Martin T. Meehan kicked off his term as president of the University of Massachusetts on Wednesday with a round-table discussion with students at UMass Boston, saying he is committed to making the system a world-class research university.
Meehan discussed a range of topics, including his desire to contain the cost of college, his support for dorms for UMass Boston, and a goal of making the five-campus system more cohesive. He touted his experience as chancellor of UMass Lowell and in Congress as steppingstones that will make him a successful system leader.
“In many ways I feel as though I’ve spent my whole life preparing for this job,” he said.
Meehan said he wants to improve not only the quality of education and facilities at UMass, but to make the brand a national and international symbol of excellence.
“I want our reputation enhanced, I want our rankings enhanced at all the campuses and as a system,” Meehan said, adding that he also wants to bolster the system’s marketing efforts.
Meehan succeeds Robert Caret as the 27th leader of the system. Caret stepped down to take a job as leader of the University System of Maryland.
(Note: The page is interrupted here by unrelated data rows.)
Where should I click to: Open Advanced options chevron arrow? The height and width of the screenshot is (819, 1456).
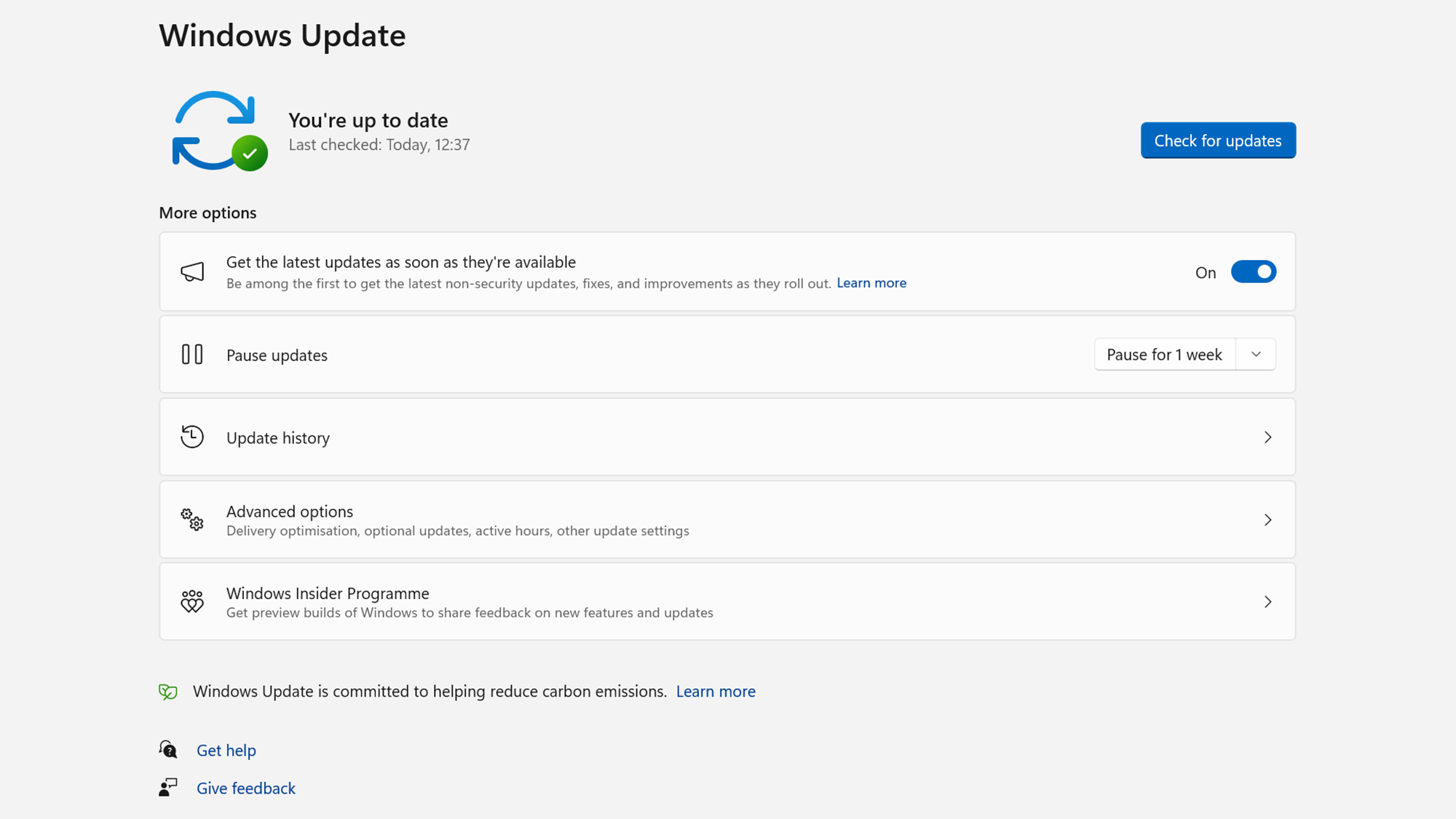(1267, 520)
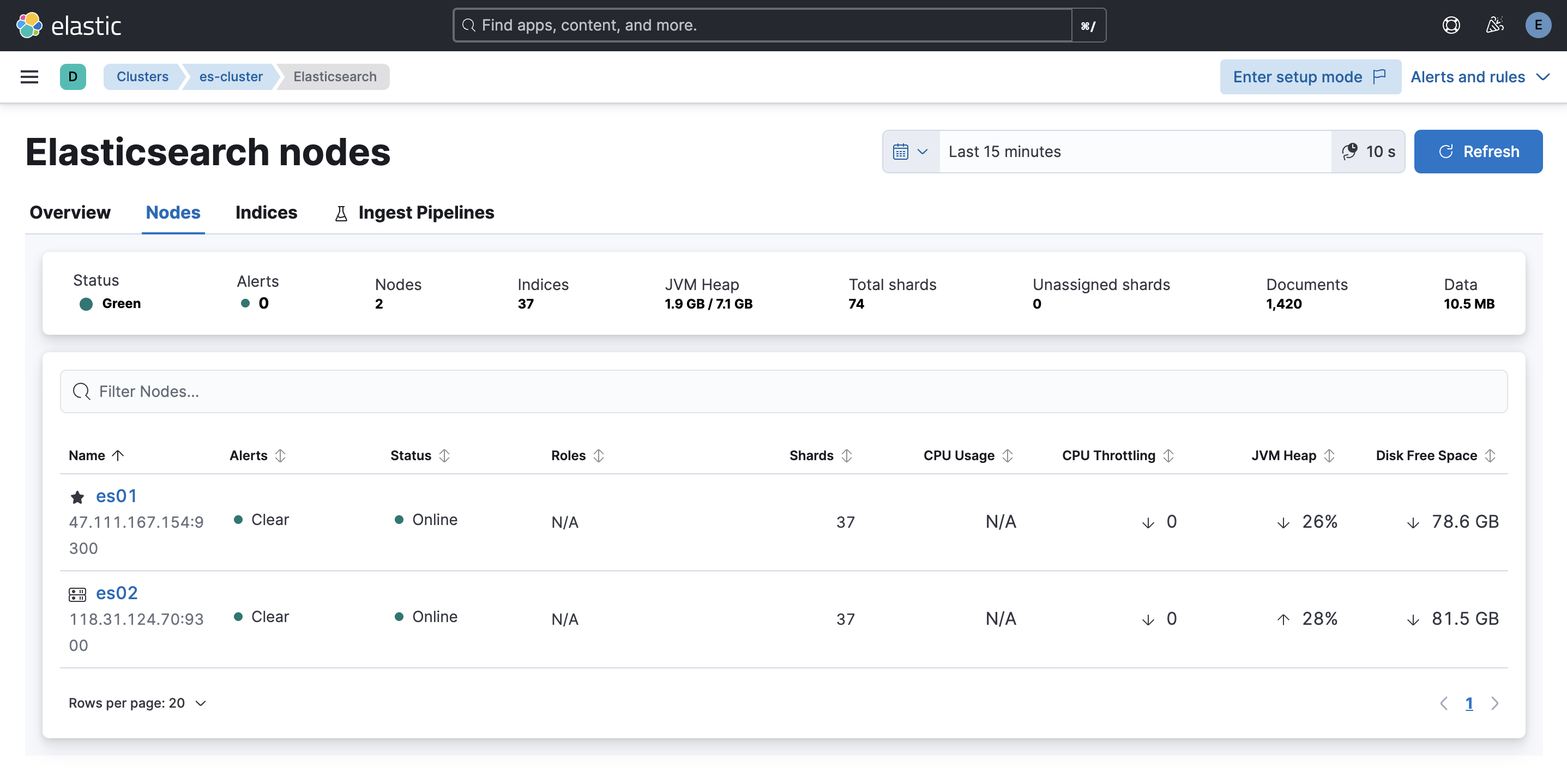Expand the commonly used time ranges dropdown

[x=922, y=151]
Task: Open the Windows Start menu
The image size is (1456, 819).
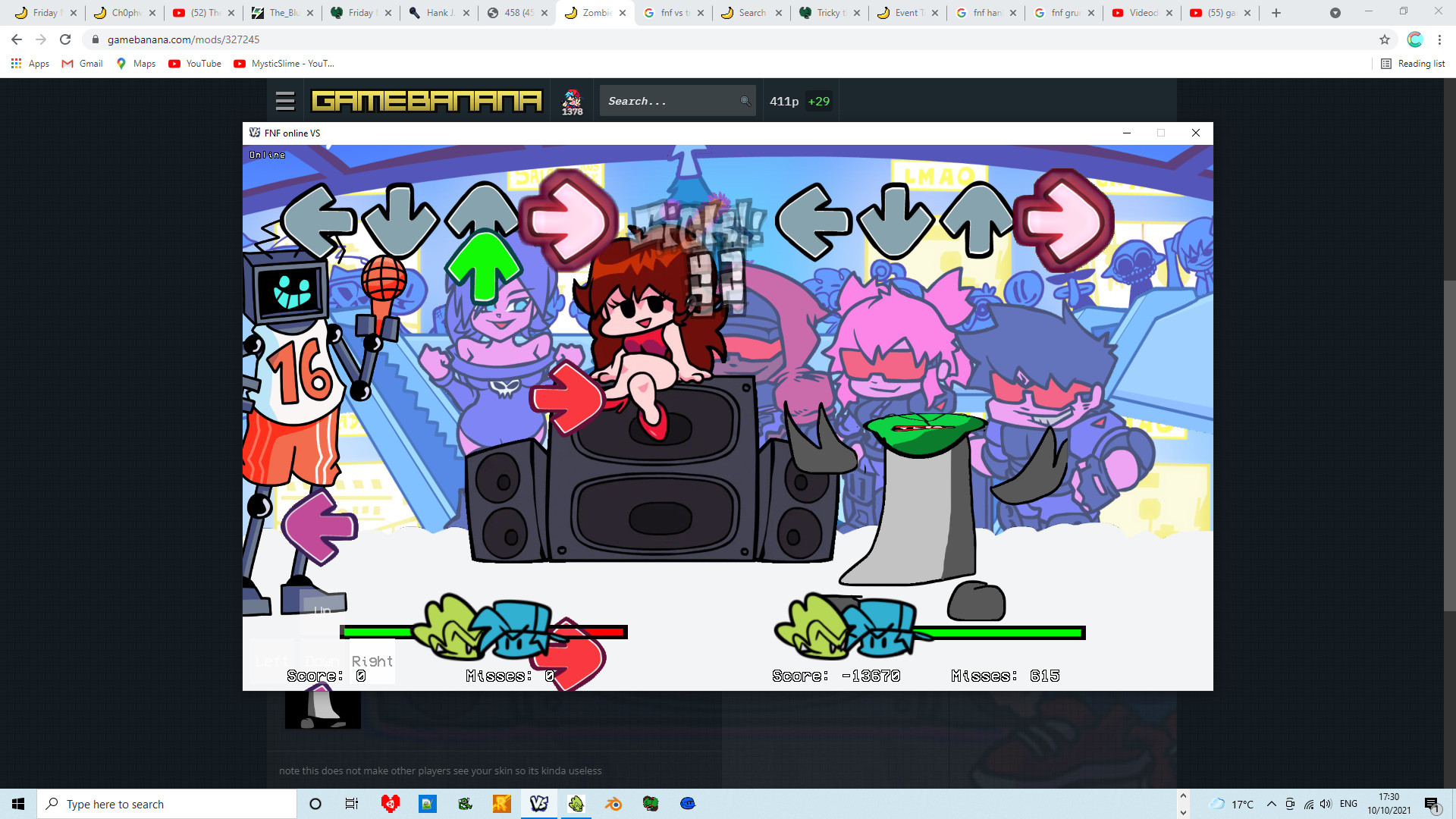Action: pyautogui.click(x=18, y=804)
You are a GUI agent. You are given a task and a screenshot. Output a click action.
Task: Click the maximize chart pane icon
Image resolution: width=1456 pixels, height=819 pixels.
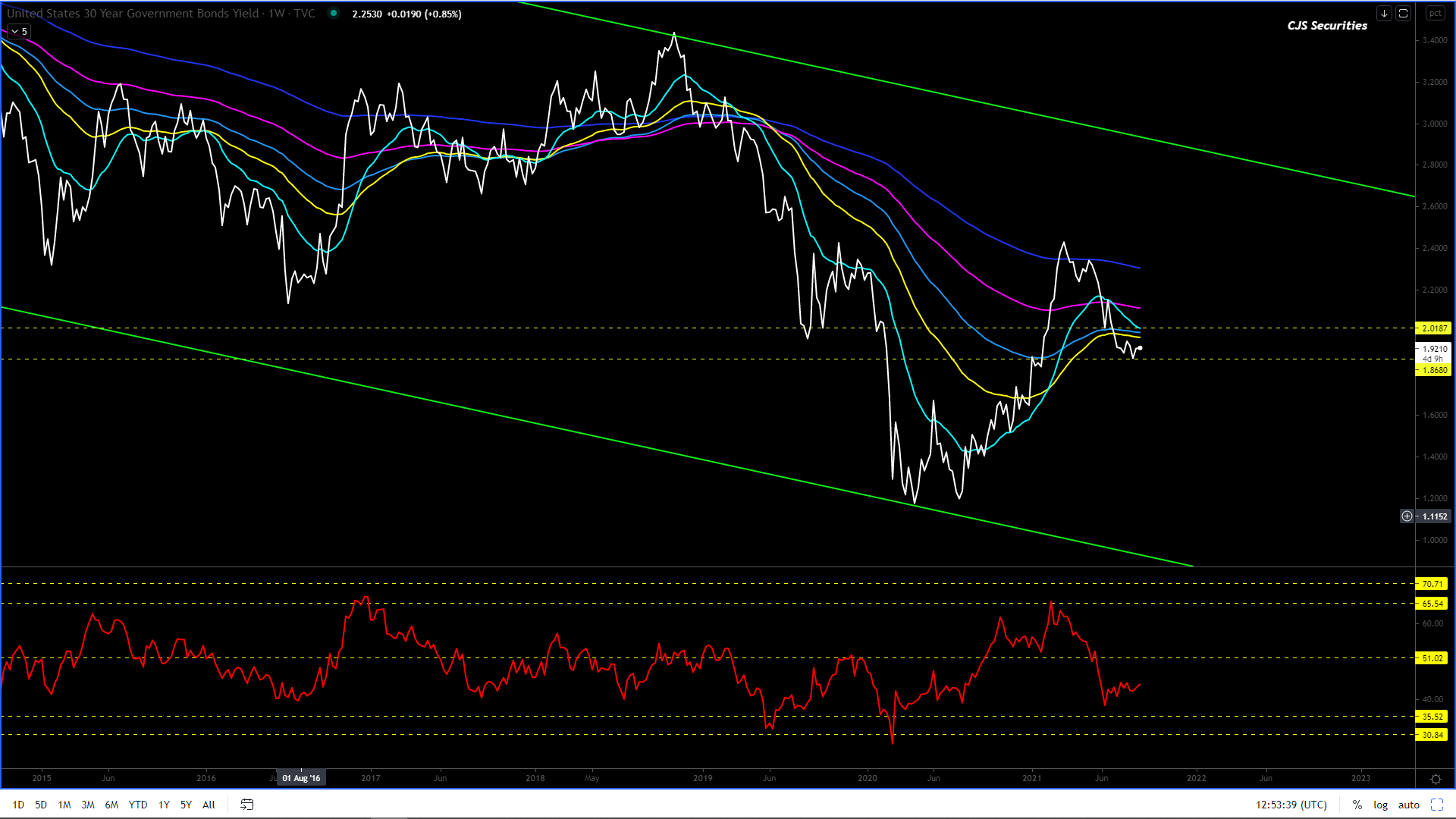pos(1403,14)
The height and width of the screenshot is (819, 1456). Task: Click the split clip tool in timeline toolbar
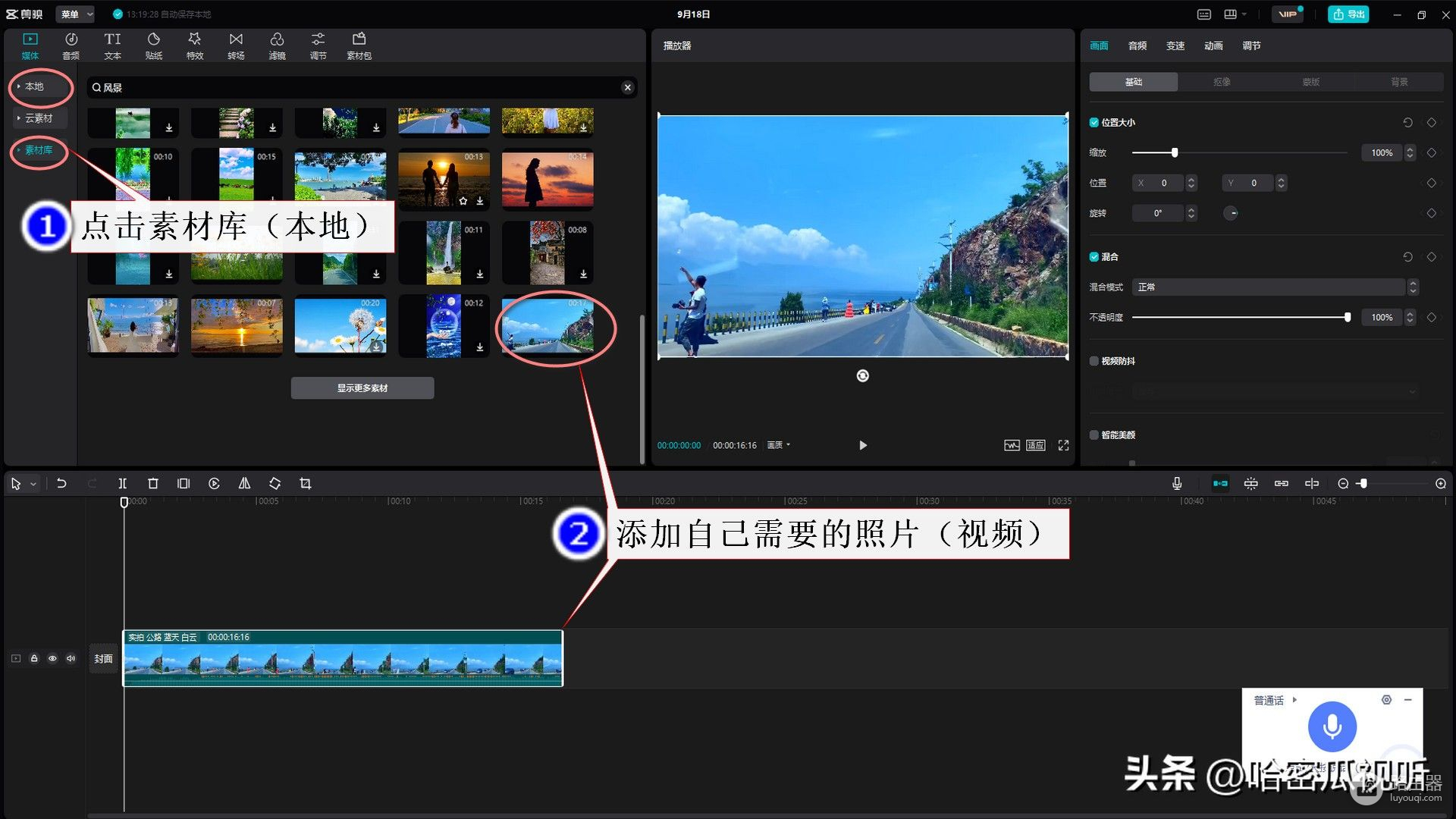click(122, 484)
UMass Boston Chancellor Keith Motley also participated in Wednesday’s discussion in the atrium of the Integrated Sciences Complex. The $182 million center, which opened in January, is the first new academic building on the Columbia Point campus in 40 years.
Motley heralded Meehan as a local leader who understands UMass. Meehan, a Lowell native, graduated from UMass Lowell in 1978 and earned his master’s and law degrees from Suffolk University.
Before his eight years leading UMass Lowell, Meehan served in the US House of Representatives for 14 years. He has said his political skills will help him raise money for the school, and has pledged to raise more than any prior UMass president.
As cameras and microphones hovered Wednesday, it seemed almost as if Meehan and Motley were filming a commercial for UMass, as they chatted with the group of diverse, well-dressed students poised on couches.
Meehan played up his modest upbringing, telling stories about the house where he grew up, where his six siblings and two parents shared one bathroom, his third-grade class where students were given used textbooks, discarded from wealthier schools in Lowell, and his days working as a janitor to pay for college.
After freezing student fees for two consecutive years,
UMass is poised to raise the cost of attendance for the fall semester by 5 percent to 8 percent, saying an increase is unavoidable without a substantial jump in state funding.
The cost of attendance at UMass Boston next year is about $12,000 for state residents and about $26,000 for out-of-state students.
Meehan said the cost of a UMass education has remained flat, with the rise of inflation, but the burden has shifted from the state to students and their families, as state funding for higher education has shrunk.
Students asked Meehan about dorms at UMass Boston, a longtime goal for the campus. Meehan said dorms at Columbia Point are long overdue.
He also discussed how to unite the five campuses into a more cohesive system.
“There is strength in collaboration among the campuses, and I’m going to look for ways to do that even more,” he said.
Meehan will make $769,500 during his first year on the job, including salary and benefits. He said he is committed to the job for 10 years.
The system has made some gains in the US News and World Report rankings.
UMass Amherst is tied for 76th among national universities and UMass Lowell is ranked 156th. The medical campus is ranked 49th among medical schools.
Away from the discussion, other UMass Boston students shared a variety of reasons for choosing UMass.
Incoming freshman Safet Oboni, 18, of Charlestown, said the campus was cleaner than other colleges he visited.
Another student, Moi Le, of Dorchester, said he is proud to attend UMass but wishes students had more enthusiasm and professors expressed more interest in their students.
“It’s a good school, but it doesn’t really seem like a community,” said Le, a third-year student studying psychology.